Nothing but the lines below, from the first through the line containing "Blog (163, 1837)", should be set down, each one exactly and without pictures.

(Source records)
○ ○ ○ ○

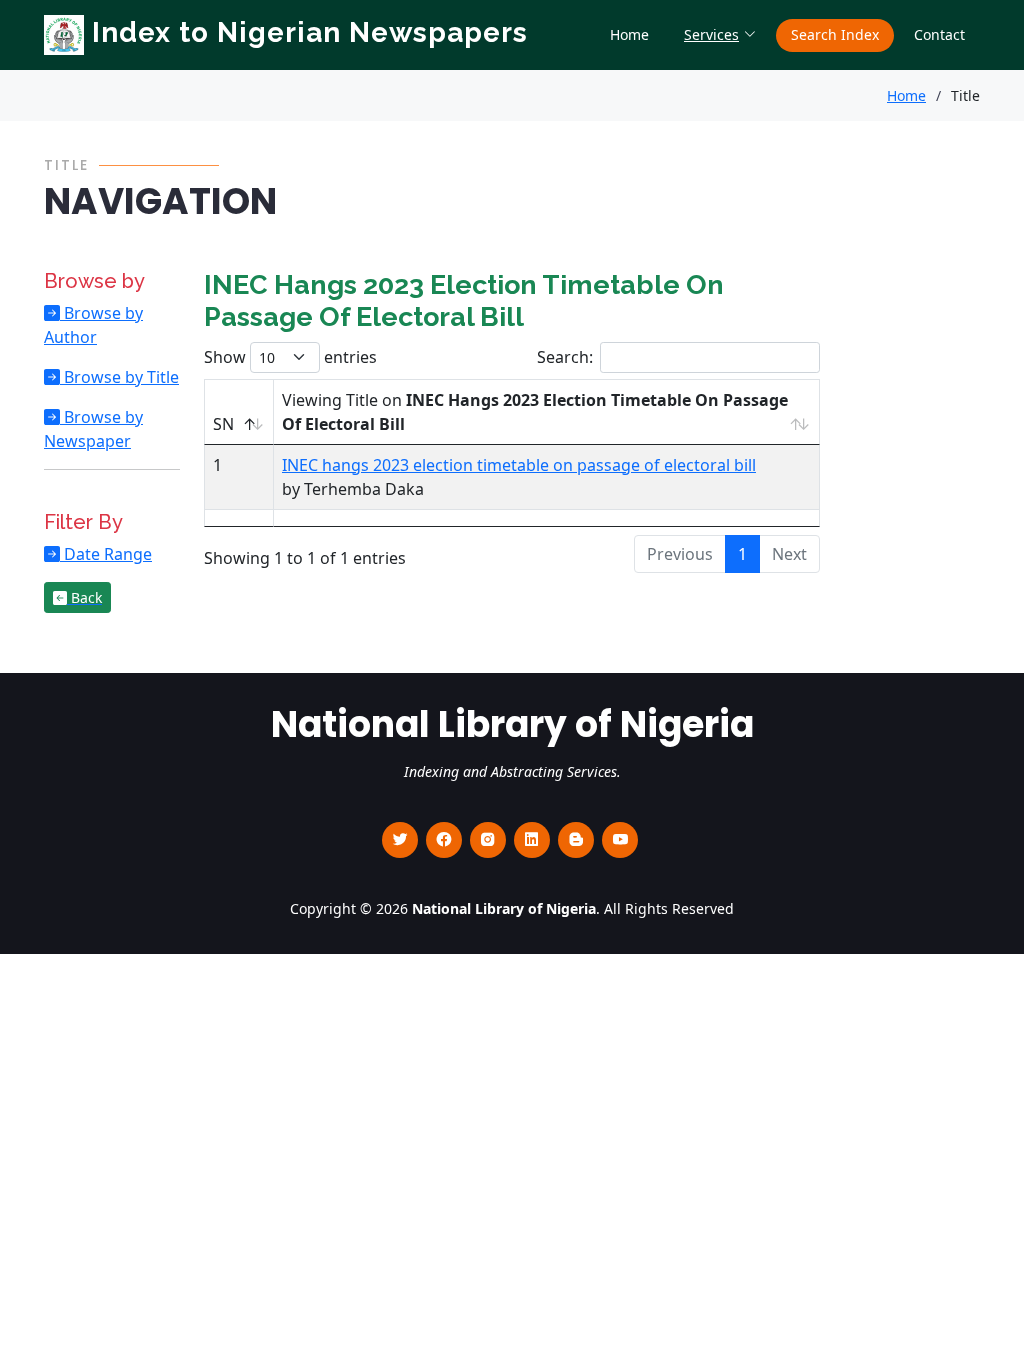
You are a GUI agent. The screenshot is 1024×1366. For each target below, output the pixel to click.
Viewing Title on (535, 412)
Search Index (835, 34)
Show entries (290, 357)
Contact (939, 34)
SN (223, 424)
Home (629, 34)
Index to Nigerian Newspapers (306, 32)
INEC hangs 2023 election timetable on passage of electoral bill (519, 465)
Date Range (106, 554)
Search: (565, 357)
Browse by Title (119, 377)
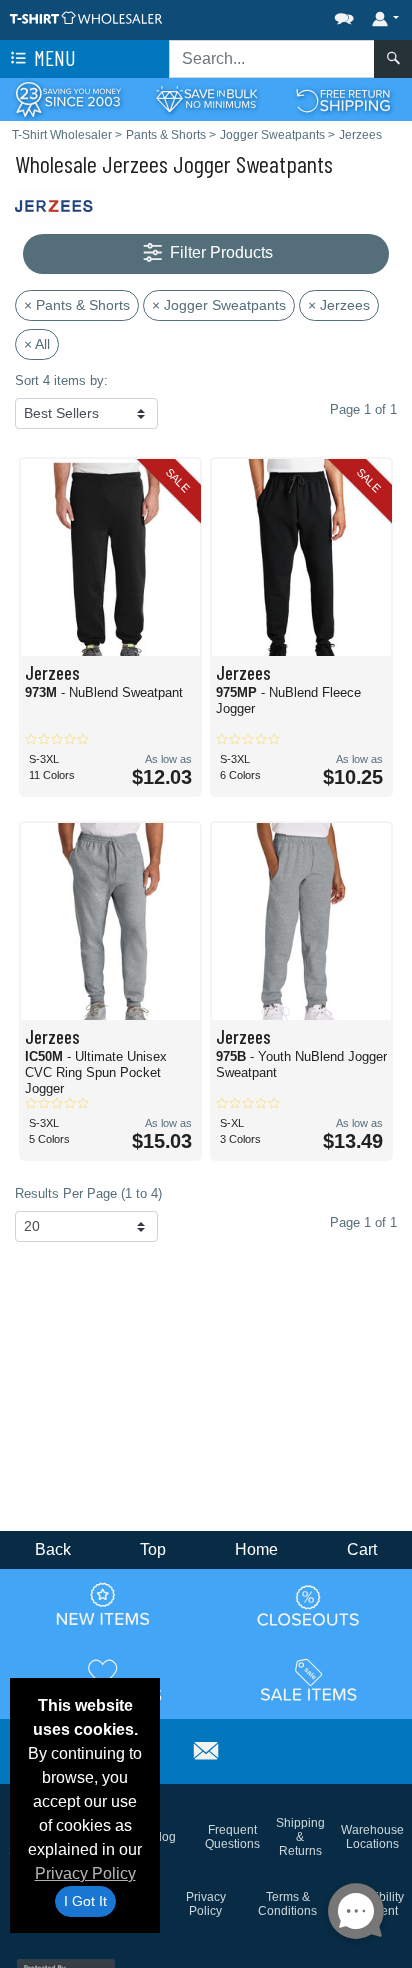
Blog (163, 1837)
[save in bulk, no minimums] (205, 98)
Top (153, 1549)
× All (37, 344)
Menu (53, 57)
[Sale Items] (309, 1680)
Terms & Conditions (287, 1904)
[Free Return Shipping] (343, 98)
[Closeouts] (309, 1605)
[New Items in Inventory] (103, 1605)
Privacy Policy (85, 1873)
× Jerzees (339, 305)
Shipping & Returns (300, 1837)
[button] (284, 14)
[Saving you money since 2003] (68, 98)
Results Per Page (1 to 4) (88, 1193)
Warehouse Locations (372, 1837)
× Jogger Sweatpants (219, 305)
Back (53, 1549)
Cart (362, 1549)
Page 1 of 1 (363, 1222)
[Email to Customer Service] (206, 1748)
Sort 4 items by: (61, 380)
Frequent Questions (232, 1837)
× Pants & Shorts (77, 305)
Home (256, 1549)
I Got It (85, 1901)
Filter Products (219, 252)
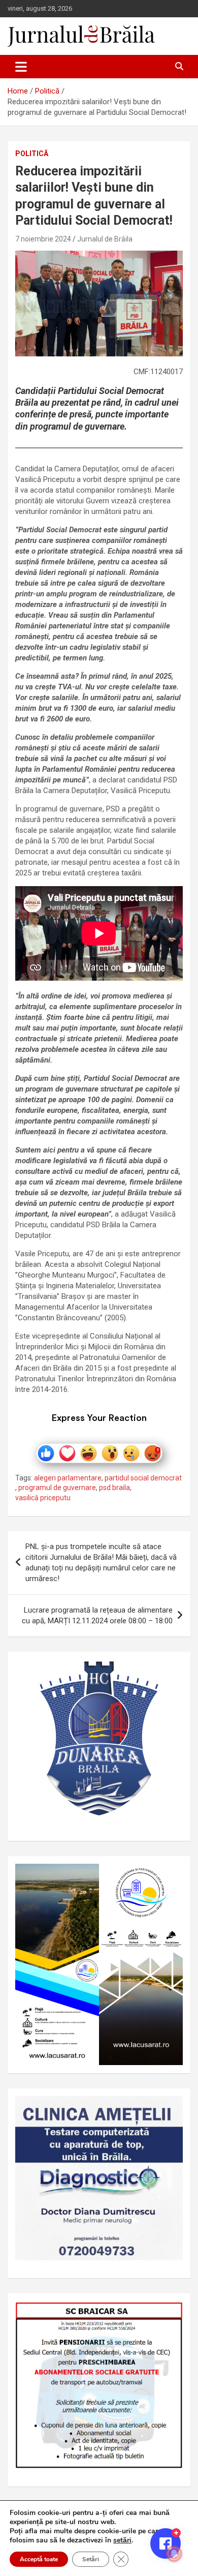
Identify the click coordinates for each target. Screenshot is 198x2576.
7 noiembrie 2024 (43, 239)
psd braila (114, 1487)
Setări (90, 2559)
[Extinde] (169, 2109)
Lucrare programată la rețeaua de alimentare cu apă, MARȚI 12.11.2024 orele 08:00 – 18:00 (97, 1615)
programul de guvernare (57, 1487)
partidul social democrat (143, 1478)
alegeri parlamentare (68, 1478)
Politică (31, 153)
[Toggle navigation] (21, 66)
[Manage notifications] (174, 2553)
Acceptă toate (39, 2559)
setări (122, 2540)
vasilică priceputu (43, 1498)
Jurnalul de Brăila (105, 239)
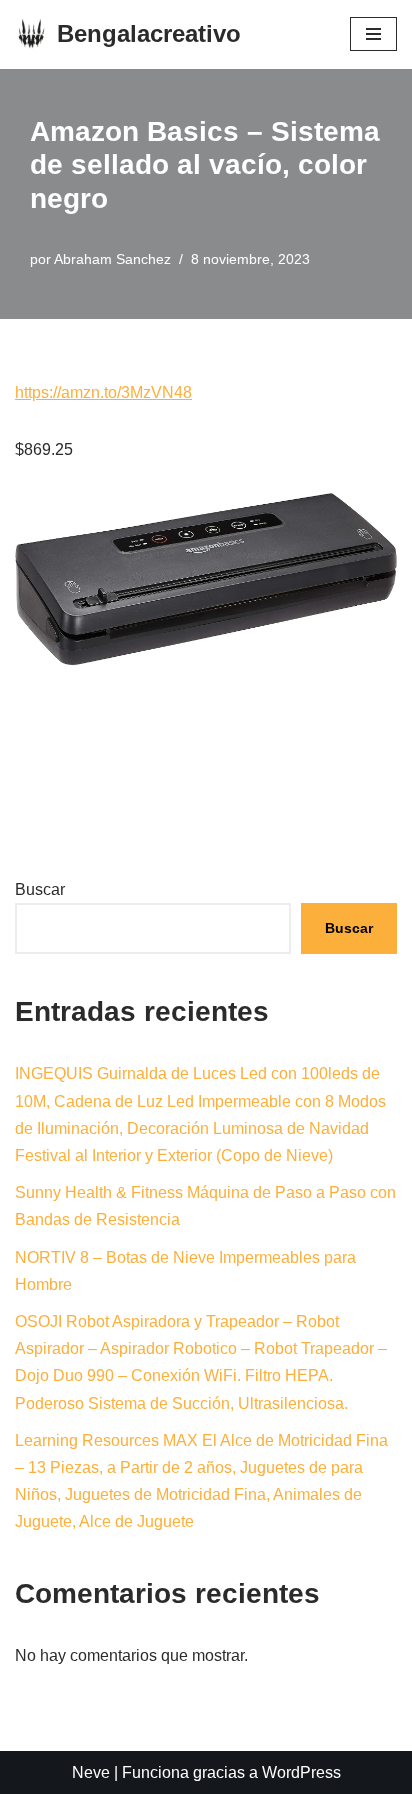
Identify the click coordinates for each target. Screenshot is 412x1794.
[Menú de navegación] (373, 34)
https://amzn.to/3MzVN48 (103, 392)
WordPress (301, 1772)
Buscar (40, 889)
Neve (91, 1772)
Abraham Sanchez (112, 259)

○ ○ ○ ○

## Output
You are a GUI agent. The screenshot is 1024×1366. For each target below, output the pixel to click.
Viewing Title on (535, 412)
Search Index (835, 34)
Show entries (290, 357)
Contact (939, 34)
SN (223, 424)
Home (629, 34)
Index to Nigerian Newspapers (306, 32)
INEC hangs 2023 election timetable on passage of electoral bill (519, 465)
Date Range (106, 554)
Search: (565, 357)
Browse by Title (119, 377)
Blog (163, 1837)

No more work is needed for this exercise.